My app parses mail: get ContentTransferEncoding and ContentType, decode mail, apply encoding and convert to UTF8. Which works mostly. Now I’ve got a hebrew html mail, where ConvertEncoding makes an empty string. Xojo 2014r2 and 2015r2. Mac OS 10.10.5.
dim f as FolderItem = GetOpenFolderItem("")
dim b as BinaryStream = BinaryStream.Open(f)
dim s as String = b.Read(b.Length)
s = DecodeQuotedPrintable(s)
dim theEncoding as TextEncoding = GetInternetTextEncoding("iso-8859-8")
s = DefineEncoding(s, theEncoding) 'string shows okay here as hebrew
s = ConvertEncoding(s, encodings.UTF8) 'string empty
The first to links in Google give you ISO-8859-8-I and ISO-8859-8. I just quickly read them (so I’m not really certain I understand it correctly), but ISO-8859-8 seems to be in logical order (left-to-right) and ISO-8859-8-I in visual order (right-to-left).

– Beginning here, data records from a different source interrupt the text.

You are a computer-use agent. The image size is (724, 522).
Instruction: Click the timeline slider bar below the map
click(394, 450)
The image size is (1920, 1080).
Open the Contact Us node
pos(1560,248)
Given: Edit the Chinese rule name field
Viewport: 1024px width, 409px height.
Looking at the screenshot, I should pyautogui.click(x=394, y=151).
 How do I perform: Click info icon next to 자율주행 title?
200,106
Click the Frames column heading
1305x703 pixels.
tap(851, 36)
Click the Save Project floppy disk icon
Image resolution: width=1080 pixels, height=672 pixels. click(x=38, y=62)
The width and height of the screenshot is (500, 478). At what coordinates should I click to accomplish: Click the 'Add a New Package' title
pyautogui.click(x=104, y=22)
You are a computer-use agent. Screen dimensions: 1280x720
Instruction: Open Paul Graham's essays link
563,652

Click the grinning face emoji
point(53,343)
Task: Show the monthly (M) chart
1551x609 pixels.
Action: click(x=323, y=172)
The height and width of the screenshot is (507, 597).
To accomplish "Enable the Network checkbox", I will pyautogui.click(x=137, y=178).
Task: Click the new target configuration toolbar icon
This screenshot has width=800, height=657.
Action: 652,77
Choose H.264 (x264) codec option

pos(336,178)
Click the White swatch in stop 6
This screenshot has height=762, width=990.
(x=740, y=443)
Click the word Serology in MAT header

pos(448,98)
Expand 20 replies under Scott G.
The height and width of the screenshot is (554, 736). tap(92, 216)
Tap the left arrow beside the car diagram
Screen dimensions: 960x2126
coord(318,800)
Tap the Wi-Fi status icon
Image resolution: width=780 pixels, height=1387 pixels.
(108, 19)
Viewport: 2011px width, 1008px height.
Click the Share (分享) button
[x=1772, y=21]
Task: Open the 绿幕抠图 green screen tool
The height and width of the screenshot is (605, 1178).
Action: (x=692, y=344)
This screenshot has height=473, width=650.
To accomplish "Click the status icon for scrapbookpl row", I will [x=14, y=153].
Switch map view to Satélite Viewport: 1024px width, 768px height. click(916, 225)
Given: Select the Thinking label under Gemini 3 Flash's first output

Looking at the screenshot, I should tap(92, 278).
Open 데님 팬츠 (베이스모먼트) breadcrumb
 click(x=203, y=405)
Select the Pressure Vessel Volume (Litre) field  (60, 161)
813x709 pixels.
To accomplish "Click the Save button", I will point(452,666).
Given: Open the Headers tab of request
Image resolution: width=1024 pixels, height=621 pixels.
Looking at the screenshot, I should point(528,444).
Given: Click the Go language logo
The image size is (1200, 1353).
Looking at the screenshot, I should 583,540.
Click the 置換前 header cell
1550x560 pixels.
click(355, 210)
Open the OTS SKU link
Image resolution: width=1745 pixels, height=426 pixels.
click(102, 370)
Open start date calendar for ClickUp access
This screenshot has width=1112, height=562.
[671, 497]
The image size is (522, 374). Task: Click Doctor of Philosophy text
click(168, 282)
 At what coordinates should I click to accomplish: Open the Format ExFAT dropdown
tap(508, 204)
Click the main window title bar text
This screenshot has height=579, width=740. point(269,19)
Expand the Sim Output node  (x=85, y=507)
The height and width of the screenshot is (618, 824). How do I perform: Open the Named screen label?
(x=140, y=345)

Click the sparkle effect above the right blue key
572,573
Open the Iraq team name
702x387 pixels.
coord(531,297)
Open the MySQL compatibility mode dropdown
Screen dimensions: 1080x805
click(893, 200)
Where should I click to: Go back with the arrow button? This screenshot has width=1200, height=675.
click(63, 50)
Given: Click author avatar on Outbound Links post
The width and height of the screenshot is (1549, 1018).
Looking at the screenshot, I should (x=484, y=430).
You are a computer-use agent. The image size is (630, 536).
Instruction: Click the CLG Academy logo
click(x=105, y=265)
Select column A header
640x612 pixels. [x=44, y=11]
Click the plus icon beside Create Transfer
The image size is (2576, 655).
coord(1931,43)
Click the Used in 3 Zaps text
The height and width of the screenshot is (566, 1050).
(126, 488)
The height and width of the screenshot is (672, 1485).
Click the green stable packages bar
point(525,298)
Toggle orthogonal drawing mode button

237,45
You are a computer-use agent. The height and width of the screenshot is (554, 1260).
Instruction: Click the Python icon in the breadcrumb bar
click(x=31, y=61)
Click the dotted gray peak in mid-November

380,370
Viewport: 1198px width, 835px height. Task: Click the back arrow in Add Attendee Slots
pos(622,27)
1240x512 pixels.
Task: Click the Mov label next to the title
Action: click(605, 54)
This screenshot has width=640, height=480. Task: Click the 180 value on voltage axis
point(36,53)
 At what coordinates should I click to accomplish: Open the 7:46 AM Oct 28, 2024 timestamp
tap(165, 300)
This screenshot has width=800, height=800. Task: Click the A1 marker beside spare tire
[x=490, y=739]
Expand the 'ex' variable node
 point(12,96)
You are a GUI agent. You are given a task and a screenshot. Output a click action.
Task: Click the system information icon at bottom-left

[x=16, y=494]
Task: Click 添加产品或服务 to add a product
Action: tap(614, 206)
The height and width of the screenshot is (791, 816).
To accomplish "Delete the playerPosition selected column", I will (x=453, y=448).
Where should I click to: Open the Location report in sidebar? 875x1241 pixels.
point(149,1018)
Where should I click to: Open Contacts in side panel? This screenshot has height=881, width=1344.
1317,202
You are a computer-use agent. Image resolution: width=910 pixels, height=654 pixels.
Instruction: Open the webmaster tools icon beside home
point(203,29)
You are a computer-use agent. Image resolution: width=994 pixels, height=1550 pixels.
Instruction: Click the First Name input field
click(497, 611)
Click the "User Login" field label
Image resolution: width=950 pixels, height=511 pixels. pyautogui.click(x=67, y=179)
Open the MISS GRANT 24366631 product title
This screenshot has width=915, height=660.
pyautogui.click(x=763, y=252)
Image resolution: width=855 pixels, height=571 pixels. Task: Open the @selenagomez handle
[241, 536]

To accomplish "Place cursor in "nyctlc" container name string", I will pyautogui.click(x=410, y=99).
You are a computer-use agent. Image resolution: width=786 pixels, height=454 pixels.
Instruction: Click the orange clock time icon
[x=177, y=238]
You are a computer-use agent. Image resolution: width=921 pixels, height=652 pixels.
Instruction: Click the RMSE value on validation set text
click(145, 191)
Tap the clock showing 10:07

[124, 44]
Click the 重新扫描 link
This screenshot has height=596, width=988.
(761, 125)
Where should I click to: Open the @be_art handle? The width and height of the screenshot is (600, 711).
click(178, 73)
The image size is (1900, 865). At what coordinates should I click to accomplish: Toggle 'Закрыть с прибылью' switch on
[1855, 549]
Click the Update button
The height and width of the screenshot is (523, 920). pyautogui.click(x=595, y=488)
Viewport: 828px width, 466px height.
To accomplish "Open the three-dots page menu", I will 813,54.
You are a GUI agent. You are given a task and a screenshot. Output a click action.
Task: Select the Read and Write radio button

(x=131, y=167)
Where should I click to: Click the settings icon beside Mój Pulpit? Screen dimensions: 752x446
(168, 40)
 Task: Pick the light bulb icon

I wonder why it should make any difference if the Unicode code point is shown as UTF-8, UTF-16, UTF-32 or whatever? These encodings are just different ways to point to the same Unicode character, or do I miss something?
@Greg: will do some testing. The code is part of a large parsing algorithm. I get heartburn when I think about converting this to text. Not going to happen soon. Also the data comes in without encoding and is given encoding only as very last step.